All mining activities use explosives (usually AN/FO – a mixture of ammonium nitrate and fuel) that cause mountain blasting and allow the pull out of considerable volumes of rock, resulting in the formation of the ‘open pit’. A single undertaking can cover up to 1000 hectares, remove to 300,000 tons of rock are removed per day, 100 tons of explosives are used and 100,000 liters of fuel and highly toxic chemicals (cyanide, mercury, sulfuric acid, xanthate, among others) are emitted into the environment in liquid or gaseous form.

Open pit mining (Pixabay)

The process generates enormous amounts of waste and effluents. More than 95% of the extracted rock becomes waste as it has no minerals of economic interest. To extract one gram of gold, up to 4 tons of debris are produced and approximately 1000 liters of water are used.

The dimensions of mega-mining and its waste are enormous. The open pit alone can measure more than 1.5 kilometers in diameter and up to 1 kilometer deep, the mine waste tips can extend over hundreds of hectares, and the tailings dams (dams for the storage of solids left over from ore processing) represent imminent health threats that deserve rigorous monitoring. These footprints are known as ‘environmental liabilities’ and are evidence of the impact that mining has on the environment.

Native flora and fauna do not escape the ecosystem imbalance. The deforestation of forest areas and soil degradation wipe out the invaluable capacity of these sinks to absorb greenhouse gas emissions and mitigate climate change. Edaphic soil cover is thus dislodged and replaced by parched, infertile and impermeable soil. This disturbance leads to the annihilation of habitats, the inability of water infiltration, the alteration of the natural drainage system and undermines the agricultural and livestock potential that the area has to offer.

Negative impacts come in all directions. From noise from blasting, crushing and grinding, to surface and groundwater bodies contaminated by uncontrolled spills.

Acid lake polluted by open-pit mining (Pixabay)

The use of explosives increases nitrate and ammonium concentrations, which triggers eutrophication of the aquatic environment. The suspension of particulate material reduces the texture of the substrate and attenuates the penetration of solar radiation, essential for the development of biota. On the other hand, in those areas covered by stagnant water, pathogens multiply, a sanitary risk for the entire environment.

In almost all of these types of projects, the companies in charge benefit from tax laws and demand subsidies from local governments for the provision of energy and water needed to operate. However, their royalties do not match the magnitude of the revenues obtained. The promise of economic growth is a discourse that is skillfully used to legitimize the activity.

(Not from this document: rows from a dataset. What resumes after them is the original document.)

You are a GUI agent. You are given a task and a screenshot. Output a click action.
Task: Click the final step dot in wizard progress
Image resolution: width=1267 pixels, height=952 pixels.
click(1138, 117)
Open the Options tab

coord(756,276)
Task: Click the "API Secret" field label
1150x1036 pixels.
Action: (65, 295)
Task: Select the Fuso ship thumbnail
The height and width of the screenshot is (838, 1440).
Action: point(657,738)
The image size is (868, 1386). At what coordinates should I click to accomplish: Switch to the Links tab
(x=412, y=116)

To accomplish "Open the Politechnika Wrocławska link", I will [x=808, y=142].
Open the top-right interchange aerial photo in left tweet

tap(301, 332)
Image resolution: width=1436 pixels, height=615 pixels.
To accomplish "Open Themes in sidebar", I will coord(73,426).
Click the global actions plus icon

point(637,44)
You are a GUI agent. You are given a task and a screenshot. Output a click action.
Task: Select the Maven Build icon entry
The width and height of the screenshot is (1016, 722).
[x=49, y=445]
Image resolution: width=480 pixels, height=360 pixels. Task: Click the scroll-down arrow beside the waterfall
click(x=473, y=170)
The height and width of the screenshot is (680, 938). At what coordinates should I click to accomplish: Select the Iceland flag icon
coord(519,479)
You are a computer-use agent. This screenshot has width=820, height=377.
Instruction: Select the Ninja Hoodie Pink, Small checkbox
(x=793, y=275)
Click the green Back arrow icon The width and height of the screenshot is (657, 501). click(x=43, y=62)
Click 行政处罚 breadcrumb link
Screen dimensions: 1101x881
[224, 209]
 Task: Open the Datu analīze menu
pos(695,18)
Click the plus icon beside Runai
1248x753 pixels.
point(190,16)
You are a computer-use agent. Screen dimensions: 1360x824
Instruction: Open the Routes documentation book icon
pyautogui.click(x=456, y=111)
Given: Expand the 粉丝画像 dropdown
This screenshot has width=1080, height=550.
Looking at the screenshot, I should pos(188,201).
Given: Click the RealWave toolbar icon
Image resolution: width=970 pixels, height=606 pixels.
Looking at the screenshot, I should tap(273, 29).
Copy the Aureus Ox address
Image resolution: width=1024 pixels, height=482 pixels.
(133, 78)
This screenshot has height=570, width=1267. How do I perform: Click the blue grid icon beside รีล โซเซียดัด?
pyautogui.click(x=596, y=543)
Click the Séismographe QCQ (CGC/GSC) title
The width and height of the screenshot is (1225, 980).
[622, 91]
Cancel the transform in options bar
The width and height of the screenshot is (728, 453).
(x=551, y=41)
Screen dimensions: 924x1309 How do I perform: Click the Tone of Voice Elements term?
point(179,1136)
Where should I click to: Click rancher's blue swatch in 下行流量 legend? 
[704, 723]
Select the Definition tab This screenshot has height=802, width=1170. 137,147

The monopolization of mining leaves no room for the prosperity of other regional industries, such as fishing, agriculture and tourism. At times, disputes over land use rights trigger heated socio-political conflicts, especially in sectors where cultural heritage is perversely violated. The destruction of the earth’s crust, the overexploitation of finite resources, the immeasurable generation of hazardous and pathogenic industrial waste, question the ethics with which these practices are defended.

Open pit mining (Pixabay)

Protected areas are the light for the sustainability of the physical environment. They are not a lucrative activity but a holistic balm on all components of nature. They are altruistic spaces for the well-being of biodiversity, where ecological processes and human development coexist in a fair and balanced symbiosis. These geographically defined areas, protected by a constitutional legal framework, are the right instrument for the long-term conservation of ecosystem services.

That is why mining and protected areas are absolutely incomparable, as one is at the antipode of the other. While abusive and uncontrolled mining is the desecration of the planet’s geological treasures, protected areas are the gateway to resilience, sustainability and a harmonious connection with the Earth. To protect our natural resources is to reserve the abundance that future generations also deserve.

“We do not inherit land from our fathers, we borrow it from our children.”